Tempo.Co | Jumat, 23 Oktober 2015 16:25 WIB
TEMPO.CO, Jakarta - Pendiri festival sastra dan budaya Ubud, Bali (Ubud Writers & Readers Festival), Janet DeNeefe, mengaku kecewa atas larangan sesi pembahasan peristiwa yang terjadi pada 1965 atau yang dikenal dengan G30S/1965 dalam festival yang diadakan mulai 28 Oktober hingga 1 November 2015.
"Sebagai penyelenggara festival, misi kami adalah untuk membuka pemikiran orang dan kita bisa bersama-sama duduk dan berdiskusi tentang peristiwa ini. Namun setelah kita mencoba membicarakan dan bernegosiasi dengan pemerintah setempat, kami harus merelakan sesi ini dibatalkan," kata Janet DeNeefe dalam siaran pers di situs laman resmi Ubud Festival http://www.ubudwritersfestival.com/media-centre/.
Setelah 12 kali festival diselenggarakan, baru kali ini festival prestisius yang diadakan di Ubud, Bali, tersebut mendapat kecaman dari pemerintah. Janet mengatakan sudah saatnya Indonesia membuka diri dan mengenang peristiwa tersebut karena sudah berlangsung lama, yakni 50 tahun yang lalu.
Janet juga mengatakan pihaknya telah berusaha keras bernegosiasi dengan pemerintah setempat jauh-jauh hari sebelum festival diselenggarakan.

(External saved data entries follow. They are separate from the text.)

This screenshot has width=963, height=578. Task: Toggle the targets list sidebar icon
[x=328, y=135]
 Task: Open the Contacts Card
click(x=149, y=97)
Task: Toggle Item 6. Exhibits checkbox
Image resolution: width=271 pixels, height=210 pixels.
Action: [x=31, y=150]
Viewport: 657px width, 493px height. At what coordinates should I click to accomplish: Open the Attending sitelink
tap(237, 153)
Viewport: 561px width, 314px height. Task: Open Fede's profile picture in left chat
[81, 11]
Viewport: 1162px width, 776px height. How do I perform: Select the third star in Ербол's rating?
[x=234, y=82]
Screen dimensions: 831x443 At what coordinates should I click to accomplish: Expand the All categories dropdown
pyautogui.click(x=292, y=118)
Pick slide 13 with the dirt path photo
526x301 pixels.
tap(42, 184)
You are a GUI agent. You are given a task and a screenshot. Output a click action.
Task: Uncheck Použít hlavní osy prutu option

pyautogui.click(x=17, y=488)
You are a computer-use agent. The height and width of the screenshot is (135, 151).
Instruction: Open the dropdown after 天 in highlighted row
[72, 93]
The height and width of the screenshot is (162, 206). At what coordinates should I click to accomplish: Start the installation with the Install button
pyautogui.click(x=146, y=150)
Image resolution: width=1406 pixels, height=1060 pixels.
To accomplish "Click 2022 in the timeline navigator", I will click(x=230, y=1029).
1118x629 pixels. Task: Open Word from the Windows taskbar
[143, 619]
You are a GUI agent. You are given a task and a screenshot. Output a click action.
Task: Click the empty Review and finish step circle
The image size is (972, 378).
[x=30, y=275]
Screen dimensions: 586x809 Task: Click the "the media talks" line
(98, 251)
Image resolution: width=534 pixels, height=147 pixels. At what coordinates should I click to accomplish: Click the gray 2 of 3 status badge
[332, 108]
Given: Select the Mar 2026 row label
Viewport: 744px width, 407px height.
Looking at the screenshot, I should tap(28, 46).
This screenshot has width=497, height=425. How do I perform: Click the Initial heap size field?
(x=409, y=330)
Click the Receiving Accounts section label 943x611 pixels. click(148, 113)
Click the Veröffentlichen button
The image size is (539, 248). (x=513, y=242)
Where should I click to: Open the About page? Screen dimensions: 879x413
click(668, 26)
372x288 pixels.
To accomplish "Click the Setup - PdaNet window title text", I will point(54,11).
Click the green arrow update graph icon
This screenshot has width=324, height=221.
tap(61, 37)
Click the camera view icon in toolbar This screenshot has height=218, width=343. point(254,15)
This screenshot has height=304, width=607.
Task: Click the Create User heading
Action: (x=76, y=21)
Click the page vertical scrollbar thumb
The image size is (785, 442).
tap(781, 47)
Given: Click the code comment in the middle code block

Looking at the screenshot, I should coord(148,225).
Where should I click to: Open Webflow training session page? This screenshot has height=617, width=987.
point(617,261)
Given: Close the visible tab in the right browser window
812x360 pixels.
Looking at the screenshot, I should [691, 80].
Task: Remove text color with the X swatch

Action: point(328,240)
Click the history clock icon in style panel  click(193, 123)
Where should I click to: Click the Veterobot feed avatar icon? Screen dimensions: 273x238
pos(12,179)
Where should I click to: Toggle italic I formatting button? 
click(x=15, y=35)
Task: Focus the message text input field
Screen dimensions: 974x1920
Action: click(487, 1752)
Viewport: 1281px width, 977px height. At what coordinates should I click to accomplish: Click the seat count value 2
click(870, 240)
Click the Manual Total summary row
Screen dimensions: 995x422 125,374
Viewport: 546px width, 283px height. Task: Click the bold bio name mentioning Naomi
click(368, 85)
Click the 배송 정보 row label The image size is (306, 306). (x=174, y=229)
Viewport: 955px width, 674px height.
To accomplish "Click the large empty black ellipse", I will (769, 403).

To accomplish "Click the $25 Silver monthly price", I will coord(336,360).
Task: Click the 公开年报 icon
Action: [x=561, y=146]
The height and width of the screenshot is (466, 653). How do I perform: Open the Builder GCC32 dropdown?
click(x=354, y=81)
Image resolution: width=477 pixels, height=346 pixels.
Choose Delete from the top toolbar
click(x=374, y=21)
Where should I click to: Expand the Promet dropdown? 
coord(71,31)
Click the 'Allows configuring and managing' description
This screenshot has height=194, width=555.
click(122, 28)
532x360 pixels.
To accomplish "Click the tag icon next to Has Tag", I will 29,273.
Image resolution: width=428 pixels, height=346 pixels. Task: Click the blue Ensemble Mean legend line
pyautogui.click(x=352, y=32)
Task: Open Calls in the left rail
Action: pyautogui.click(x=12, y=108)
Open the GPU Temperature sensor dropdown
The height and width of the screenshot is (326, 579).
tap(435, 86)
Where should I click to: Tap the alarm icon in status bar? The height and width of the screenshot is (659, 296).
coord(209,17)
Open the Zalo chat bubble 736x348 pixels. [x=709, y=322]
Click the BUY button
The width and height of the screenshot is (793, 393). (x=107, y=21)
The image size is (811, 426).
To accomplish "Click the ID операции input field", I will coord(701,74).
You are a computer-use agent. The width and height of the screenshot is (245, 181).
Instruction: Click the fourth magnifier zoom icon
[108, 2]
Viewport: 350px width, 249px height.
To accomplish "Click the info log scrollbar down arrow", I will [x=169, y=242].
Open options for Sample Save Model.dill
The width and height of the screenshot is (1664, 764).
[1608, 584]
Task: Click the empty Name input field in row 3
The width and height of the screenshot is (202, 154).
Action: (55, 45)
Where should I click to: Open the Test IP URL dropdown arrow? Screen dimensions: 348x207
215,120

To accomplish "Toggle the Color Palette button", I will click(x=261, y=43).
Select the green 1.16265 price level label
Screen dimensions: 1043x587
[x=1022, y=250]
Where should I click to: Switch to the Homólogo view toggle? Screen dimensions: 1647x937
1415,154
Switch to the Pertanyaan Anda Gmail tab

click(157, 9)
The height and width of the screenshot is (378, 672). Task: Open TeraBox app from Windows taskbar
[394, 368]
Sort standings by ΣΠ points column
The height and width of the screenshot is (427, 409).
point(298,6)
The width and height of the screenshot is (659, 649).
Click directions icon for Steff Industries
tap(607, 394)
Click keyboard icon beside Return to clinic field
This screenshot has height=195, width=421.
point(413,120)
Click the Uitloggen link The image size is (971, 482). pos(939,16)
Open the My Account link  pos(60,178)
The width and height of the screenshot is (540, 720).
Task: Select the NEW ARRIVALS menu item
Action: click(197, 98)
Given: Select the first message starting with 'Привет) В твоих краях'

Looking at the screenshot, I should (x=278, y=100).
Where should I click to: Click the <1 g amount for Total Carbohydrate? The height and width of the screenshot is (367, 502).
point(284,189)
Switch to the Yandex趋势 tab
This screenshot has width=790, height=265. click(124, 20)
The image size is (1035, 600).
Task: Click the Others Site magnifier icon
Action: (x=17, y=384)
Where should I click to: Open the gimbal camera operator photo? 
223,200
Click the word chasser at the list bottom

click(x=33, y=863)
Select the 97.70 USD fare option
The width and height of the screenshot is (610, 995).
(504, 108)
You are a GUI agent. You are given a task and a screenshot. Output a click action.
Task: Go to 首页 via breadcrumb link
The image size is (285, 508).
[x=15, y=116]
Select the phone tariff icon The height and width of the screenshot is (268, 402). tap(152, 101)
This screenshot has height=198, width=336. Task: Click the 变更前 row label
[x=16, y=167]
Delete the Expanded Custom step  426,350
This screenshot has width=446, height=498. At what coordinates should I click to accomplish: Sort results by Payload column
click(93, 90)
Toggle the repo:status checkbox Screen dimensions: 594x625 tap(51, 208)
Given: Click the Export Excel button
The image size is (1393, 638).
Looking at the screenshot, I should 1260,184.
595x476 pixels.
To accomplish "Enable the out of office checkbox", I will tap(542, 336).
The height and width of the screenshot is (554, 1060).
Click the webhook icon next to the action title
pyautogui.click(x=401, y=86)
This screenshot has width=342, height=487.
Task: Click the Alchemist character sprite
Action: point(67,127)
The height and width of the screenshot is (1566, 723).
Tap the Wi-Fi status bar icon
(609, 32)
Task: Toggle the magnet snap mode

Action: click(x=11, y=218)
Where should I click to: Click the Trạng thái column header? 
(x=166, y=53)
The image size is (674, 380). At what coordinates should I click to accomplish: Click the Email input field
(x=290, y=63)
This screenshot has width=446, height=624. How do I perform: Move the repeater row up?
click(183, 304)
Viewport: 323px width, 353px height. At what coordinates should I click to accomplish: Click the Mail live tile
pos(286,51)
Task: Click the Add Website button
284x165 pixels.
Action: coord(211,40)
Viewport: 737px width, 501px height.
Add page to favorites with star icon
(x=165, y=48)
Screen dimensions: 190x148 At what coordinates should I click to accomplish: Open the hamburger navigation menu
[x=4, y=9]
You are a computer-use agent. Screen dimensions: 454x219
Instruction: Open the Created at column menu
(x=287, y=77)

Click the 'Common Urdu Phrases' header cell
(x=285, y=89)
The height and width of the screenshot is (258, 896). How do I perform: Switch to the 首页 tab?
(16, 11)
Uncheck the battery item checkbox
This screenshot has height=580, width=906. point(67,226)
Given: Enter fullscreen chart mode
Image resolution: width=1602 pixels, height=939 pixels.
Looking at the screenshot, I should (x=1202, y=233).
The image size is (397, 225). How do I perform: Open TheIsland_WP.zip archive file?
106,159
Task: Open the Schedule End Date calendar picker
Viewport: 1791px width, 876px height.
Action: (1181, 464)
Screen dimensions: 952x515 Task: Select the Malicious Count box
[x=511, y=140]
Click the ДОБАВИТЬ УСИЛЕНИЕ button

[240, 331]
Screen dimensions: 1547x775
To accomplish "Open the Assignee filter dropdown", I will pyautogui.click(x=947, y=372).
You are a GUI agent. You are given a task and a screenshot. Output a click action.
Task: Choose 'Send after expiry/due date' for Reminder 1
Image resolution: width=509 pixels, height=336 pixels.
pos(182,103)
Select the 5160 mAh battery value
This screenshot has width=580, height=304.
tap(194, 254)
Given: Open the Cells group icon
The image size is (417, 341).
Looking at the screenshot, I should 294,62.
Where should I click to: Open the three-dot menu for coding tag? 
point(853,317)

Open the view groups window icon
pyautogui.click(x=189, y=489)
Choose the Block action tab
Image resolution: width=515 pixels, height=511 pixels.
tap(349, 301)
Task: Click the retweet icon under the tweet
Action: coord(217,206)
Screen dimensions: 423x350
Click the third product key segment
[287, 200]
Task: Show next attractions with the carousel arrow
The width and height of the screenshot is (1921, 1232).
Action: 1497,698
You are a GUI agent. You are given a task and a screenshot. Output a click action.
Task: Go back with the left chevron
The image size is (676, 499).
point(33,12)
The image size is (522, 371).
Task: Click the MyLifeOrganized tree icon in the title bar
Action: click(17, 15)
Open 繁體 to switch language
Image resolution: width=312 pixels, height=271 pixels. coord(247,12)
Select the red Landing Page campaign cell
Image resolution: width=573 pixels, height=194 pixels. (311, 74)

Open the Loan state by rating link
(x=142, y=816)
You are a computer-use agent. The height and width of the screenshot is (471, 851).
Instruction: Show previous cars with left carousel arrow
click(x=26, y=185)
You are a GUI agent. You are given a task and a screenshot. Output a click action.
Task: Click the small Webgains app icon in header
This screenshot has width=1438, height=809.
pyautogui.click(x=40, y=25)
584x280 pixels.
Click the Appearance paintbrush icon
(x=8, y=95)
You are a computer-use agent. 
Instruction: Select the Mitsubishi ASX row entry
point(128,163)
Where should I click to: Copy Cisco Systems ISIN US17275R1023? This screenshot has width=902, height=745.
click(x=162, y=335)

Sayangnya, hal tersebut tidak mendapat tanggapan dari pemerintah setempat. Alih-alih diizinkan, pemerintah malah mengancam festival tersebut akan dibubarkan apabila sesi diskusi tentang 1965 tetap disisipkan dalam rundown acara.
"Kami telah berusaha keras berminggu-minggu untuk bernegosiasi agar sesi ini dapat terlaksana. Tapi, sungguh mengecewakan dan menyedihkan. Setelah segala usaha kami lakukan, izin festival akan dicabut jika sesi 1965 tidak dihapus," kata Janet.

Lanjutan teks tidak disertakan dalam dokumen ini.